Activity – Copy word for word, and only, the lines below from the one with "Older Posts (805, 937)" through the last.
[[ Given data, beginning ]]
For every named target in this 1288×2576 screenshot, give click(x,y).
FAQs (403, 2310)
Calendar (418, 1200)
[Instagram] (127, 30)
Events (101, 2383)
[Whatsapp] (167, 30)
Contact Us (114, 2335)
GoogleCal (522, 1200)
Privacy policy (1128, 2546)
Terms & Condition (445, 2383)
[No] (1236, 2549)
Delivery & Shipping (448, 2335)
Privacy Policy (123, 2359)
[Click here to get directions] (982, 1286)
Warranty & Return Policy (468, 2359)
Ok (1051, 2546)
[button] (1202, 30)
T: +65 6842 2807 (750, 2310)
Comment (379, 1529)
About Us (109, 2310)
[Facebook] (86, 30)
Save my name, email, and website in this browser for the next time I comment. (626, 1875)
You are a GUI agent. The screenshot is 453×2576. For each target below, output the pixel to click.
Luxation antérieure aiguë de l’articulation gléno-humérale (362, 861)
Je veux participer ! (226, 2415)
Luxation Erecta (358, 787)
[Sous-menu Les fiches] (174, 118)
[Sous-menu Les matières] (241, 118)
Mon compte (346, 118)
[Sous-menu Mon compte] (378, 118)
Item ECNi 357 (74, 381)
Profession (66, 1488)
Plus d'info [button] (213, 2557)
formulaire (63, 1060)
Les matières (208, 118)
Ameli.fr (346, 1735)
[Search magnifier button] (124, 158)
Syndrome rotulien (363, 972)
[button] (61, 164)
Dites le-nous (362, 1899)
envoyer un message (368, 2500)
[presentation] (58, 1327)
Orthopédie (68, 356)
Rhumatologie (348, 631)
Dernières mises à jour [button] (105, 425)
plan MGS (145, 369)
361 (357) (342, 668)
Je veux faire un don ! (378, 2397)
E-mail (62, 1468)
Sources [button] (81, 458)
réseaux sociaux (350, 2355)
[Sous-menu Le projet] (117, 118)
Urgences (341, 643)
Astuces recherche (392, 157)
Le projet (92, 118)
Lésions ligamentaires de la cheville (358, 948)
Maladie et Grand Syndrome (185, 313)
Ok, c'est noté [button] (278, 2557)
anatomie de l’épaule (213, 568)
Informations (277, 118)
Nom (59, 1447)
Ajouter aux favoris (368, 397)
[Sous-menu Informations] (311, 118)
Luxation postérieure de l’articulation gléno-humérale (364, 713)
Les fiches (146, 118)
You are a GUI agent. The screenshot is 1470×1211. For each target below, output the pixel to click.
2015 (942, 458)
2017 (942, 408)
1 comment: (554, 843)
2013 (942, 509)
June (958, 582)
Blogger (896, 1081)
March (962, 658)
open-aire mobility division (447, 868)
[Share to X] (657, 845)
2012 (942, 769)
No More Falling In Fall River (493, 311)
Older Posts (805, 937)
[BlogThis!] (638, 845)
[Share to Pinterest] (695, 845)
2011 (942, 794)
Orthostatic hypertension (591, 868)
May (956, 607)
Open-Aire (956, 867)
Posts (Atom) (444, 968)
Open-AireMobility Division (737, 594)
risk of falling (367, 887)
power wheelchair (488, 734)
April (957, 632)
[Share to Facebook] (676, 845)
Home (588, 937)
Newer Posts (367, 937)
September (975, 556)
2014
[[ Given data, end ]]
Answer box –
Older Posts (805, 937)
[BlogThis!] (638, 845)
[Share to Pinterest] (695, 845)
2011 (942, 794)
Orthostatic hypertension (591, 868)
May (956, 607)
Open-Aire (956, 867)
Posts (Atom) (444, 968)
Open-AireMobility Division (737, 594)
risk of falling (367, 887)
power wheelchair (488, 734)
April (957, 632)
[Share to Facebook] (676, 845)
Home (588, 937)
Newer Posts (367, 937)
September (975, 556)
2014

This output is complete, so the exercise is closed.